Copy the material below word for word, from the line with "What do you see at coordinates (1053, 318)" to the line with "coordinates (539, 505).", including both of those lines.

[Start]

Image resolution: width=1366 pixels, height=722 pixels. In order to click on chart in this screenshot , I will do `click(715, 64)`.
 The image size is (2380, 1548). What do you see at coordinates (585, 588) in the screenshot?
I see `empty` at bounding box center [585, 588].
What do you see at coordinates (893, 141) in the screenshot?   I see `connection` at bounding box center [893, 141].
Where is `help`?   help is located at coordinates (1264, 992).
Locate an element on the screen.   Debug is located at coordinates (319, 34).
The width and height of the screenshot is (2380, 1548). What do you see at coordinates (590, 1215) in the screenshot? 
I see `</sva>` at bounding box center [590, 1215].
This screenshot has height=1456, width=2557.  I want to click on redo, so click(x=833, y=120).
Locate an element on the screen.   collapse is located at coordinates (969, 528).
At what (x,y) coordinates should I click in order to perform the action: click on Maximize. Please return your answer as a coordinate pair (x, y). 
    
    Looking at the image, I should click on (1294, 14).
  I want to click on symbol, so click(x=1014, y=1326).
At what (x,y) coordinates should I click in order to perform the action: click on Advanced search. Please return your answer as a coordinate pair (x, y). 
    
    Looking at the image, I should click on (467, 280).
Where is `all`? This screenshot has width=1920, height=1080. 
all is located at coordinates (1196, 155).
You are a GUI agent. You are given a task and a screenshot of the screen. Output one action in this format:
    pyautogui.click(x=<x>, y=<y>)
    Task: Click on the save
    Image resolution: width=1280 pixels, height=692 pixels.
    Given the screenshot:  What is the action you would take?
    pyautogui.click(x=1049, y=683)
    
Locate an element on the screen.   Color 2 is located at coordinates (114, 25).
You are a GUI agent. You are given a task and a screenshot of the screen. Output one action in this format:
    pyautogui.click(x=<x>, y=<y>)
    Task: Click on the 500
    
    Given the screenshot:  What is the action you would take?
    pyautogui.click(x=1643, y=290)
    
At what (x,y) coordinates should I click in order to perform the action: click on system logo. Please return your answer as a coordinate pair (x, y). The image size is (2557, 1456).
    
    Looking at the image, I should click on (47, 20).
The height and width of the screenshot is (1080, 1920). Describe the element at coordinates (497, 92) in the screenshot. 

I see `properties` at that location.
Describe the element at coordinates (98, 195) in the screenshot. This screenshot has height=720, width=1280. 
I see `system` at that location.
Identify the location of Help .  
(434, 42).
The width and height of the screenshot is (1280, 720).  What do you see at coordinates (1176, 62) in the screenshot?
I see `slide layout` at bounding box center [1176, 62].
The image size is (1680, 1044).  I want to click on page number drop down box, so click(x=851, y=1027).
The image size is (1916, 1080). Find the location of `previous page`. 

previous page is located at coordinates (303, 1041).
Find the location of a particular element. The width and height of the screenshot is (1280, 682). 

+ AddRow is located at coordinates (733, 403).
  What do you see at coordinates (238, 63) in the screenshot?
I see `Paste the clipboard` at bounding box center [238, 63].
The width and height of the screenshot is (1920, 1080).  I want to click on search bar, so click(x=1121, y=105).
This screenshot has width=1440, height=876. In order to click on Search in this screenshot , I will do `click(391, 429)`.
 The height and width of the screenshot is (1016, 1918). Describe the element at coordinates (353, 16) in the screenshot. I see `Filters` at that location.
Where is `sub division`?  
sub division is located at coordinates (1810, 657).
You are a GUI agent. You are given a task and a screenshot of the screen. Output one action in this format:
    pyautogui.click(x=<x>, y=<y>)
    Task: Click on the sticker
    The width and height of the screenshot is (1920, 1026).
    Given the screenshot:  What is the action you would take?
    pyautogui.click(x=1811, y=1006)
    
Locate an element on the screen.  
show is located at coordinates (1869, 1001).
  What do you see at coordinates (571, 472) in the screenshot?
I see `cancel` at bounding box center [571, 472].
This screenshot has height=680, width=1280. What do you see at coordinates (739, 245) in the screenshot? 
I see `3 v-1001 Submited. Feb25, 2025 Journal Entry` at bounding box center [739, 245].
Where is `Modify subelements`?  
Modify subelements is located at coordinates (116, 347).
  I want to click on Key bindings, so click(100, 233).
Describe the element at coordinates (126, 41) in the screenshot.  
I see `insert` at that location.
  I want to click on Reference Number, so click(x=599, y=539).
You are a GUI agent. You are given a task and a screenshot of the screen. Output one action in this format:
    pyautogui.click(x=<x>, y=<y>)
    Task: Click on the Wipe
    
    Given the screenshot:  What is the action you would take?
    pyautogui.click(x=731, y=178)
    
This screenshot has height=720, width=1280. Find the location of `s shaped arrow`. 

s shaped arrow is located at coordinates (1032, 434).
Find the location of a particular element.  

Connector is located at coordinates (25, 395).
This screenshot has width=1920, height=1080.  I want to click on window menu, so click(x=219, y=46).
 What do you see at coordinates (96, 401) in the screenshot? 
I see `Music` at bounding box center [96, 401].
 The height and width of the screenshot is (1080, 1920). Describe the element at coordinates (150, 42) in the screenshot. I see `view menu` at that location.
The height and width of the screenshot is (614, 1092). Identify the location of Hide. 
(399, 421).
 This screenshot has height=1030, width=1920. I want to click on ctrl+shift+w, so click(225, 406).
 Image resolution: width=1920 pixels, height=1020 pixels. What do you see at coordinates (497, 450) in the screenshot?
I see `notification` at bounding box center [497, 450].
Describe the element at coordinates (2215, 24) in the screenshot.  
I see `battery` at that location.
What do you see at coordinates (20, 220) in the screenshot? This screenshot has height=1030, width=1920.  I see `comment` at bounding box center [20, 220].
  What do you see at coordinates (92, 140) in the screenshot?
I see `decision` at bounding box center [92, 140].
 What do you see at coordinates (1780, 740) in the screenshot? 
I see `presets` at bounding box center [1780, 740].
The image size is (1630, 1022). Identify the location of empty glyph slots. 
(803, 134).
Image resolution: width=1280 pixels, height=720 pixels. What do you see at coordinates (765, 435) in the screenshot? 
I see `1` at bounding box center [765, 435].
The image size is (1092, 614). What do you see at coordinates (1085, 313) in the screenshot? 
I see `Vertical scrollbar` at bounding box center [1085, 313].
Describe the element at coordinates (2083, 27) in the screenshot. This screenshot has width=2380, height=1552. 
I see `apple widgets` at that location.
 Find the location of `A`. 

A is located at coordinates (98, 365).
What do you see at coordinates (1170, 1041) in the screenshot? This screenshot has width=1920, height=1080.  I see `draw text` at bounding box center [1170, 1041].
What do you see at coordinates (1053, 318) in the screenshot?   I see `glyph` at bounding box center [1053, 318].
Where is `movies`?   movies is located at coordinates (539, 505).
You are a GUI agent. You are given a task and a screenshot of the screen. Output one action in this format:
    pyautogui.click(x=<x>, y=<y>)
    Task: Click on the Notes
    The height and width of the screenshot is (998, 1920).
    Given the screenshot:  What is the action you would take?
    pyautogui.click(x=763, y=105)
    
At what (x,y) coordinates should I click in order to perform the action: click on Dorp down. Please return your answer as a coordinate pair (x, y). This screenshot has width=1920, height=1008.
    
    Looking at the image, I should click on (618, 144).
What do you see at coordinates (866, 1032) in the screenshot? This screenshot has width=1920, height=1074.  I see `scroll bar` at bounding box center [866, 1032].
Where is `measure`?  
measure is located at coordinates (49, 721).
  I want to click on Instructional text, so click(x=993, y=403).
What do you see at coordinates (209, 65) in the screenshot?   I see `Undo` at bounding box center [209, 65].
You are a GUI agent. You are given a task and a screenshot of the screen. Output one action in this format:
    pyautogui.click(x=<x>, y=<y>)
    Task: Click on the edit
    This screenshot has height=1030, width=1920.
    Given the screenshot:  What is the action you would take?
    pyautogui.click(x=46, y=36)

[End]

■ Task result ■
What do you see at coordinates (1053, 318) in the screenshot?   I see `glyph` at bounding box center [1053, 318].
Where is `movies`?   movies is located at coordinates (539, 505).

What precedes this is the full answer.